I have two SSGs each running BGP on the TRUST interface. A route based VPN tunnel between the two units bound to a tunnel interface bound to the UNTRUST interface. BGP is not running on the UNTRUST interface, but is on the TUN interface. Neigh peering to the internal peers is fine, but I cannot establish peering via the tunnel.

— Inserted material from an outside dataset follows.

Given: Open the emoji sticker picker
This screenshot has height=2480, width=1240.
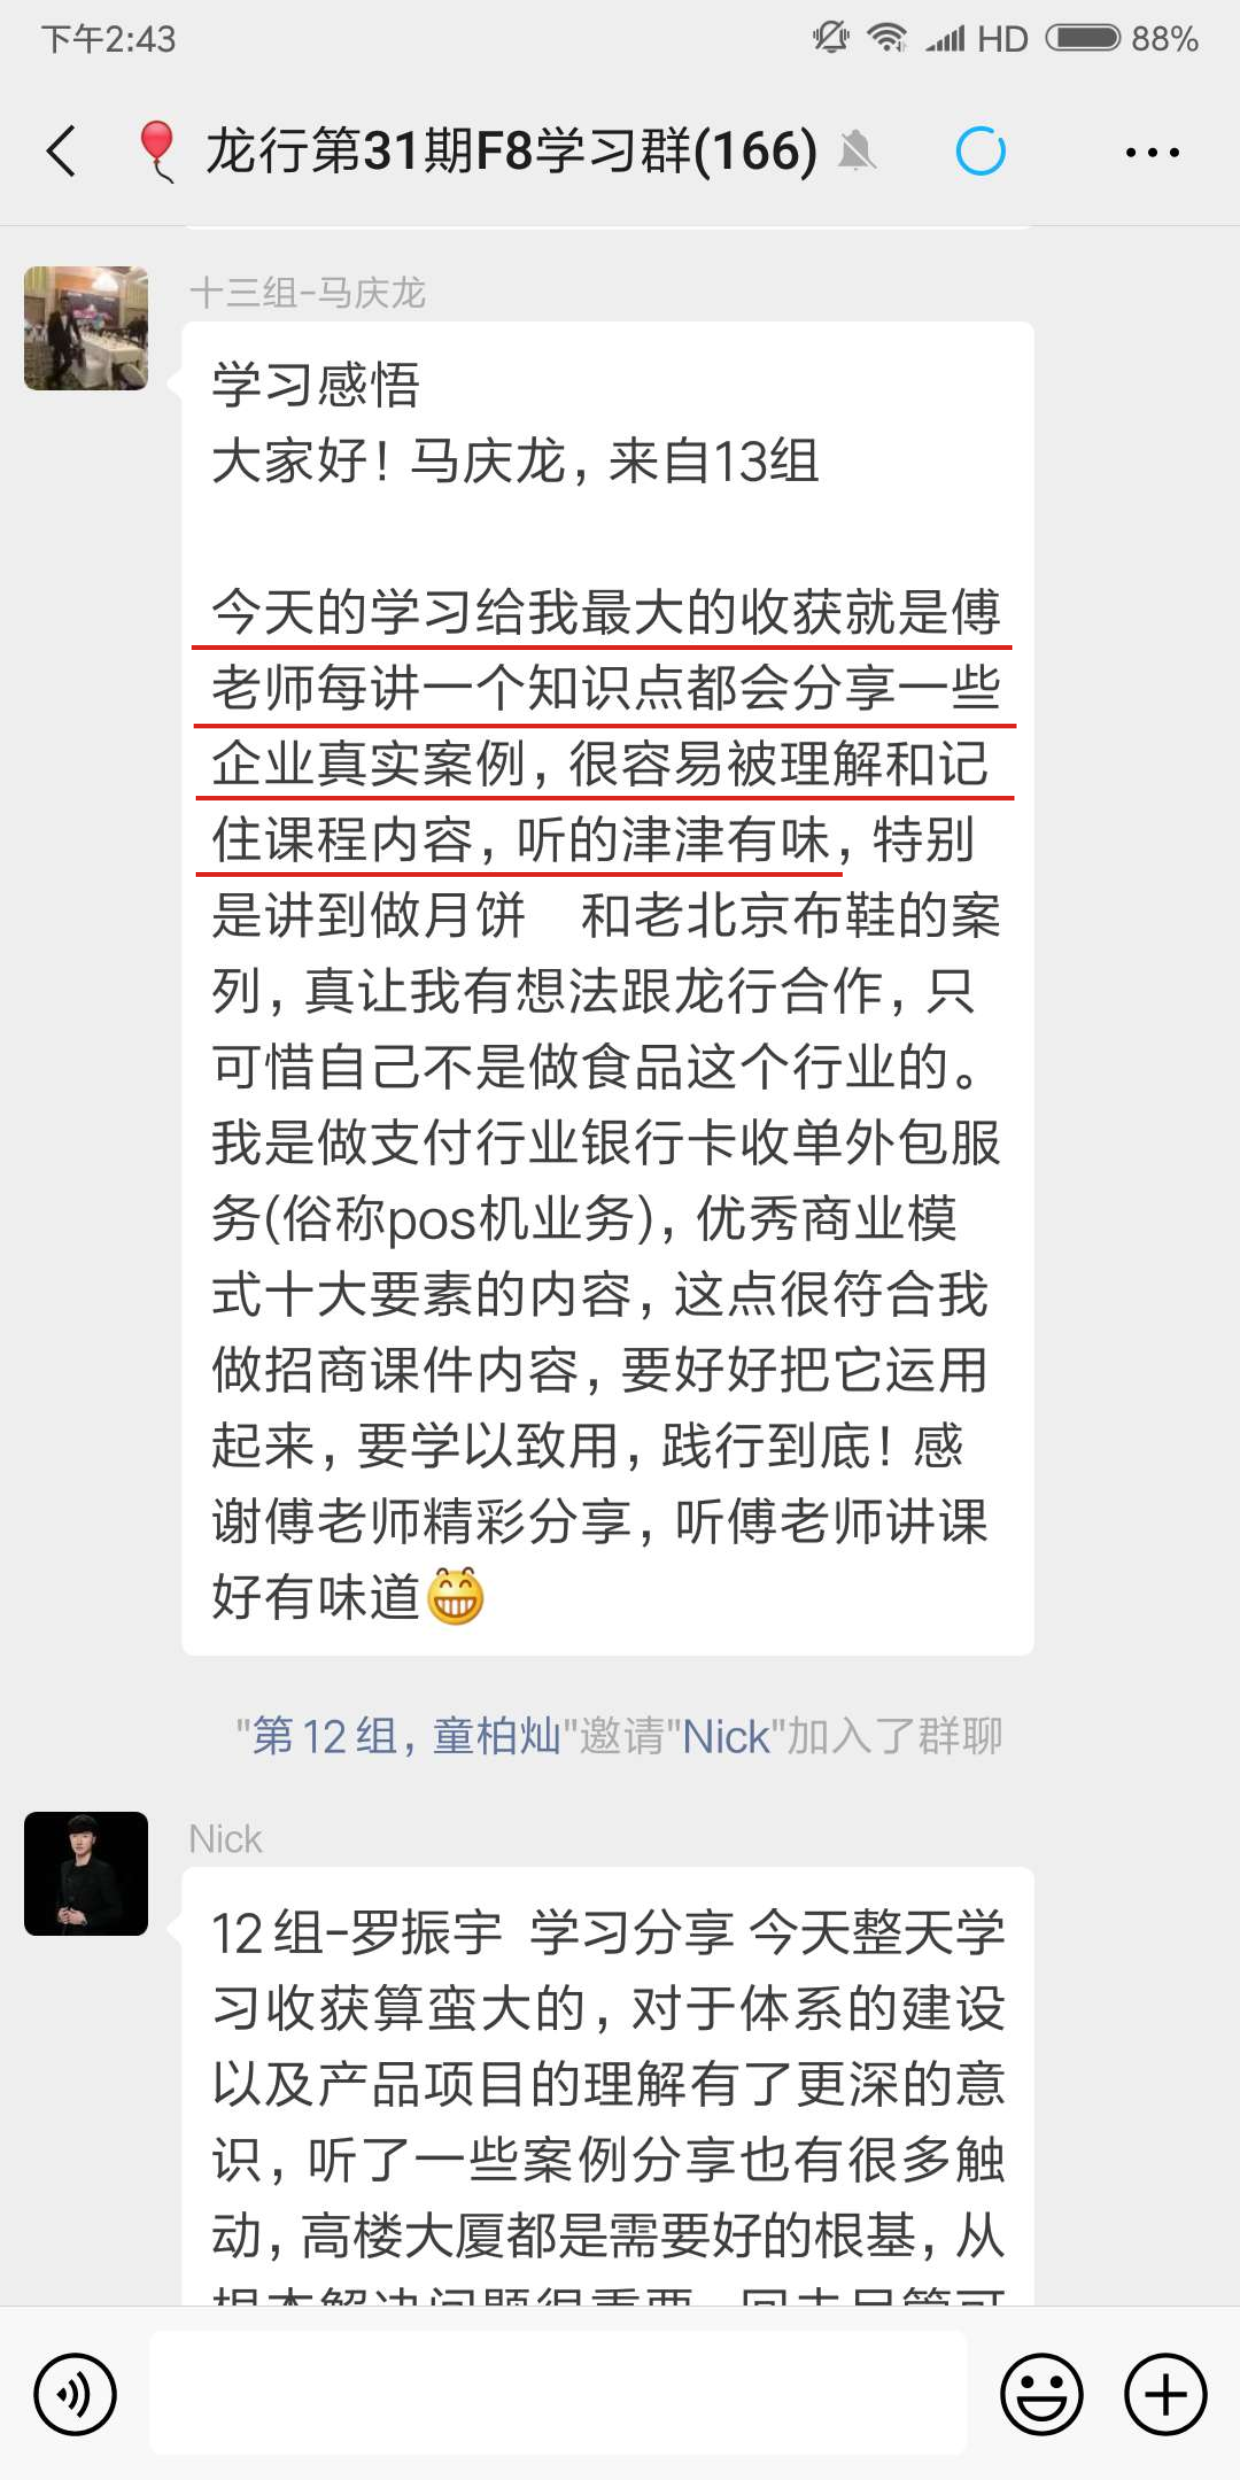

The neigh are defined to the TRUST interfaces and policy allows traffic.
I have read a few forum posts about using numbered tunnel interfaces for dynamic routing, is this the right way? Should my setup be numbered tun interfaces and peering with those interfaces?
Re: BGP via Unumbered Tunnel interface between 2 ssg5
I don't think it is required that your tunnel interface have an ip address, but it would certainly be more common. Check out the Concepts and examples guide Volume 5 VPN. There are some samples of using BGP over VPN tunnels.
The primary item to note is that you need a static route on each remote site to the neighbor router that uses the VPN tunnel for access. This allows them to discover and have the neighbor relationship. Just create a /32 static route to the neighbor using the tunnel interface on each side.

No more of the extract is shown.